Semin Gastrointest Dis. 2002 Oct;13(4):200-9.
Under certain conditions, colonic bacterial flora can colonize the upper small bowel in concentrations sufficient to cause mucosal damage and malabsorption of nutrients, vitamin B12, and fat-soluble vitamins. This situation, known as small bowel bacterial overgrowth syndrome (SBBOS) may be an under-appreciated cause of malnutrition in elderly people. The diagnosis of SBBOS should be considered when patients with known or suspected predisposing conditions have symptoms or findings compatible with this syndrome. However, proof of small bowel bacterial overgrowth requires specialized testing that is not readily available. Moreover, disagreement persists as to how best to test definitively for this disease. Therefore, on a practical level and despite the potential drawbacks of such a decision, SBBOS is usually diagnosed when a compatible syndrome responds to an empirical trial of appropriate oral antibiotics. Improvements on this approach to SBBOS will be built on more widespread access to sensitive, specific, and less cumbersome testing than is currently available.
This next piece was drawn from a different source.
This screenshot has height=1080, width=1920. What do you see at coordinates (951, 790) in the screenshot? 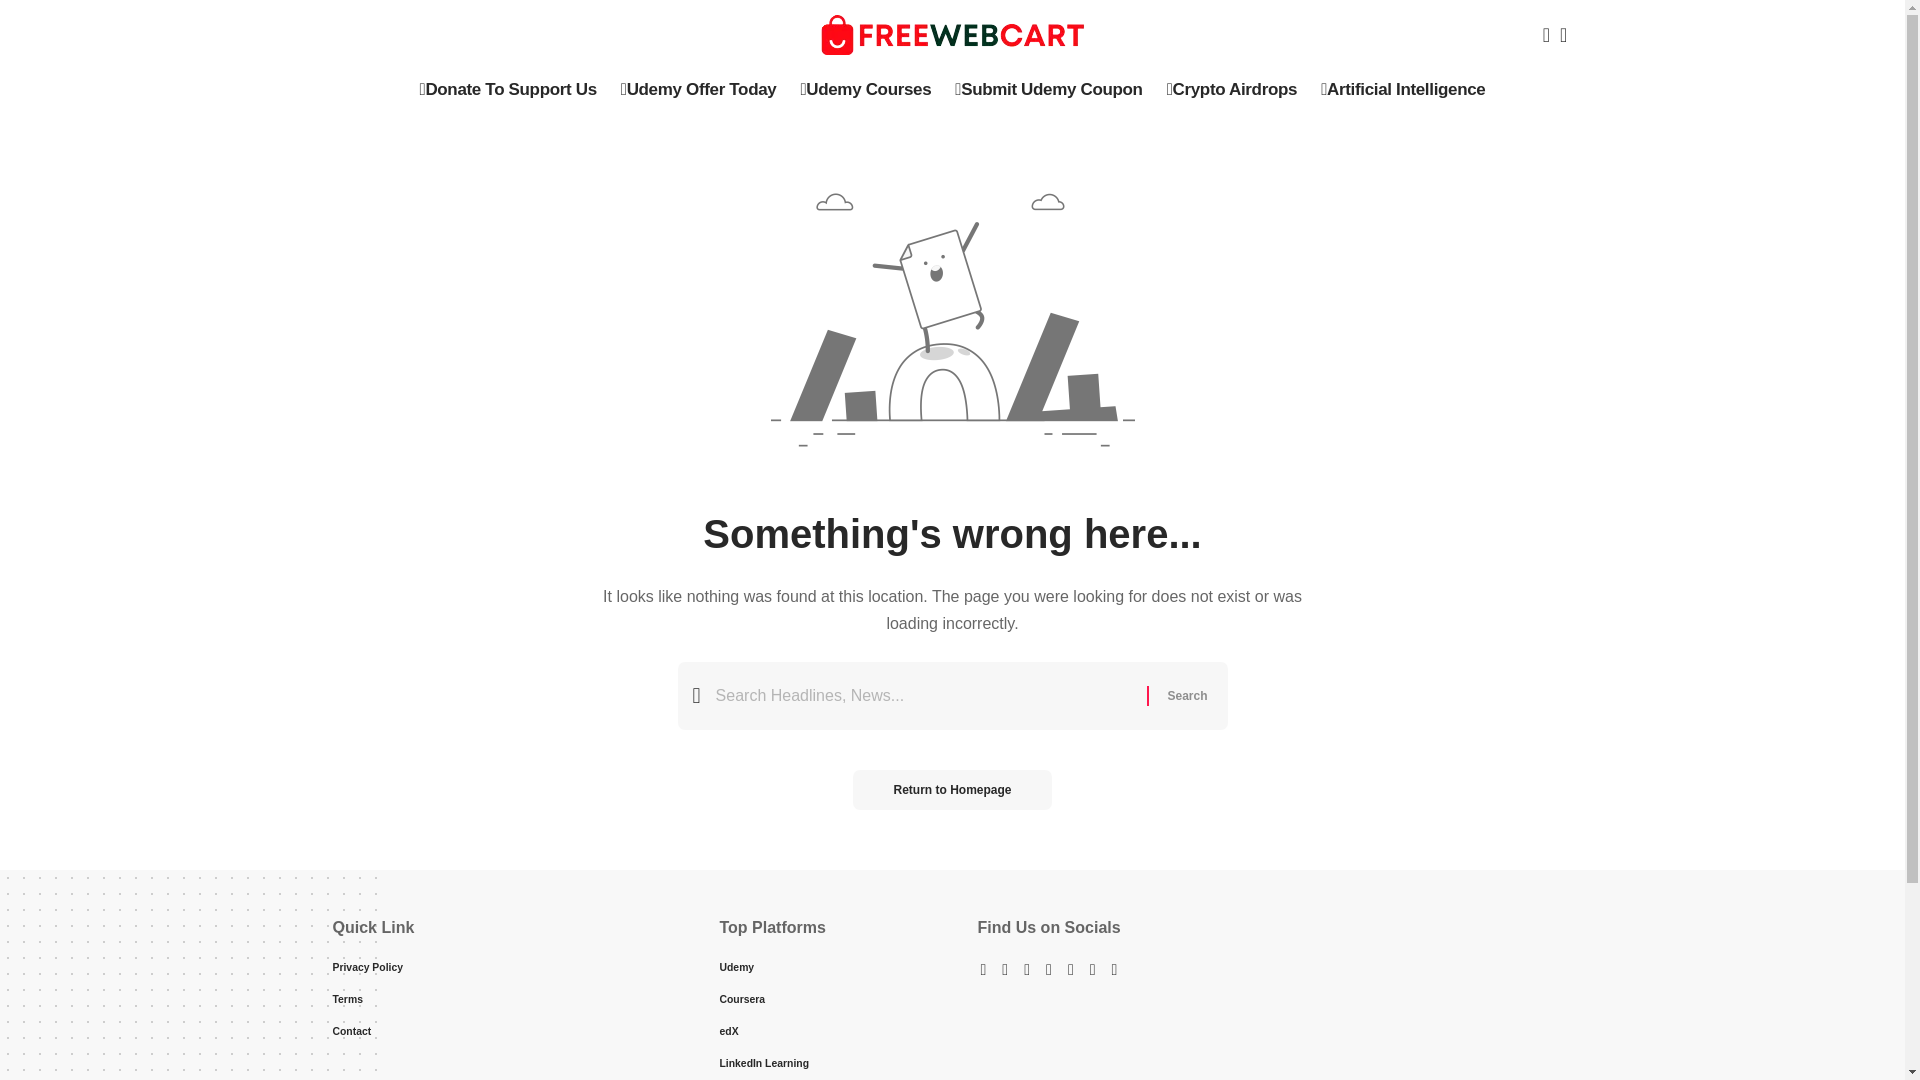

在某些情况下,结肠菌群可在小肠上段定植,其浓度足以导致黏膜损伤以及营养物质、维生素B12和脂溶性维生素的吸收不良。这种情况被称为小肠细菌过度生长综合征(SBBOS),可能是老年人营养不良的一个未得到充分认识的原因。当已知或疑似有易感因素的患者出现与该综合征相符的症状或体征时,应考虑SBBOS的诊断。然而,小肠细菌过度生长的证据需要专门的检测,而这种检测并不容易获得。此外,对于如何最好地对这种疾病进行确定性检测仍存在分歧。因此,在实际操作层面,尽管做出这样的决定存在潜在弊端,但当相符的综合征对适当口服抗生素的经验性试验有反应时,通常会诊断为SBBOS。对SBBOS这种诊断方法的改进将基于比目前更广泛地获得敏感、特异且操作更简便的检测方法。